• EXERCISE REQUIREMENTS
Using the listing below, report all lines holding the word "computer".

• EXTRACTED DATA
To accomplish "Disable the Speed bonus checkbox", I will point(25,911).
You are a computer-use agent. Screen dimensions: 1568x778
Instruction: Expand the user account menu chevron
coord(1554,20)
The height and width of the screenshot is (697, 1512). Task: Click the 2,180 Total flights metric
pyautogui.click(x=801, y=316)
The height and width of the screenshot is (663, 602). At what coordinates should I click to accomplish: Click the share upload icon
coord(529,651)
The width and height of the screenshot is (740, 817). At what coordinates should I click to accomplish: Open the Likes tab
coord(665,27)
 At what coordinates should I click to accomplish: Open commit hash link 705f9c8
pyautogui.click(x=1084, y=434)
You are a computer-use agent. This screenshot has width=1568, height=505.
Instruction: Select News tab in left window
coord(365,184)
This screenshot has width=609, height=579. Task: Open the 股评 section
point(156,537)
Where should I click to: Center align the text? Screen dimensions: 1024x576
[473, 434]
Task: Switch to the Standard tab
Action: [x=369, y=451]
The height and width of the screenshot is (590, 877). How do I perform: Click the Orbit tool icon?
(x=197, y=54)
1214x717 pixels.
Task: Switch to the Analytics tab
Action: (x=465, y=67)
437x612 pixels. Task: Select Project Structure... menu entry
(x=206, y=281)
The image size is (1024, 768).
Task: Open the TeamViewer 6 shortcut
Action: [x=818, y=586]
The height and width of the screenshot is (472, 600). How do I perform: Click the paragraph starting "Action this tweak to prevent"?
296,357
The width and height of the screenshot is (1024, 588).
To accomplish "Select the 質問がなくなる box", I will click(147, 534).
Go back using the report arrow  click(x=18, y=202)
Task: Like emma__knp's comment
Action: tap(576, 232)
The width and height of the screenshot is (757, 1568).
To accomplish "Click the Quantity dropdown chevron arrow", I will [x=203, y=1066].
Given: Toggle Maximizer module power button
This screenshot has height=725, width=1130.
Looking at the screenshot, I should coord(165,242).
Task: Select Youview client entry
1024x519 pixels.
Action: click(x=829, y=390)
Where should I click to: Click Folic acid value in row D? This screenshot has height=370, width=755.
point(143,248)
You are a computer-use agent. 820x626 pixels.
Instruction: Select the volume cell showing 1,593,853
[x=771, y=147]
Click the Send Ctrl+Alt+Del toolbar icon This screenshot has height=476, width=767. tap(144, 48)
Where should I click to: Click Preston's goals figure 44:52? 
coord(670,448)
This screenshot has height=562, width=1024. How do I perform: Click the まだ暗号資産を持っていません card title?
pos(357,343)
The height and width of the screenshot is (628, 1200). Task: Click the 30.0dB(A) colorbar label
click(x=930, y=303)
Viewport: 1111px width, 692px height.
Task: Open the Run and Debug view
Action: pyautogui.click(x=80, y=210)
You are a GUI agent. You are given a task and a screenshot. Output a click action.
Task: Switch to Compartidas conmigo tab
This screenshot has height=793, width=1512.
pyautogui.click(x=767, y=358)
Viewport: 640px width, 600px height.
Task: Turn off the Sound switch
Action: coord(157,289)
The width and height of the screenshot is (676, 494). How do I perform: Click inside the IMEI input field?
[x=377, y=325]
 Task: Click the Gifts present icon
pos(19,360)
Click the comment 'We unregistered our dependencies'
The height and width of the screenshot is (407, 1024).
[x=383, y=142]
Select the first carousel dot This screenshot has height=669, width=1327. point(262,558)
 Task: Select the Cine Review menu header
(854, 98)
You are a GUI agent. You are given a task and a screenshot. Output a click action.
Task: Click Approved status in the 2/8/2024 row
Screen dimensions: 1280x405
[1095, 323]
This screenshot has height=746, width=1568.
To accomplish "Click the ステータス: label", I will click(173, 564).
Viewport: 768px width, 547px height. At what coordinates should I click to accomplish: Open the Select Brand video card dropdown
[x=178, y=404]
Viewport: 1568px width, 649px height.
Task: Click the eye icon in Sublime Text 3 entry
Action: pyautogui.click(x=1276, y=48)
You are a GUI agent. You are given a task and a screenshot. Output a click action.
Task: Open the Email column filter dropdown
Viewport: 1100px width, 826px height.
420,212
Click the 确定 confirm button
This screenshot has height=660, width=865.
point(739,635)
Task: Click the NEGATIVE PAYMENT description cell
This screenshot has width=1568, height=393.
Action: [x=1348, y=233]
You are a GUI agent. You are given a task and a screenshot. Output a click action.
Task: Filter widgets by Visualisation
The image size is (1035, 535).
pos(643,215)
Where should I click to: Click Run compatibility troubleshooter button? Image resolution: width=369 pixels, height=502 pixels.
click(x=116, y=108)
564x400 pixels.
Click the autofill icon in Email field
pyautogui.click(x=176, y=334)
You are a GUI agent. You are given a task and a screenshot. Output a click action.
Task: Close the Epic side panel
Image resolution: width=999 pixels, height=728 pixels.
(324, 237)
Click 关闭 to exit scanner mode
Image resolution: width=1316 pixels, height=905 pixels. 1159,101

• ANSWER
You are a computer-use agent. Screen dimensions: 1568x778
You are a computer-use agent. This screenshot has width=1568, height=505.
You are a computer-use agent. 820x626 pixels.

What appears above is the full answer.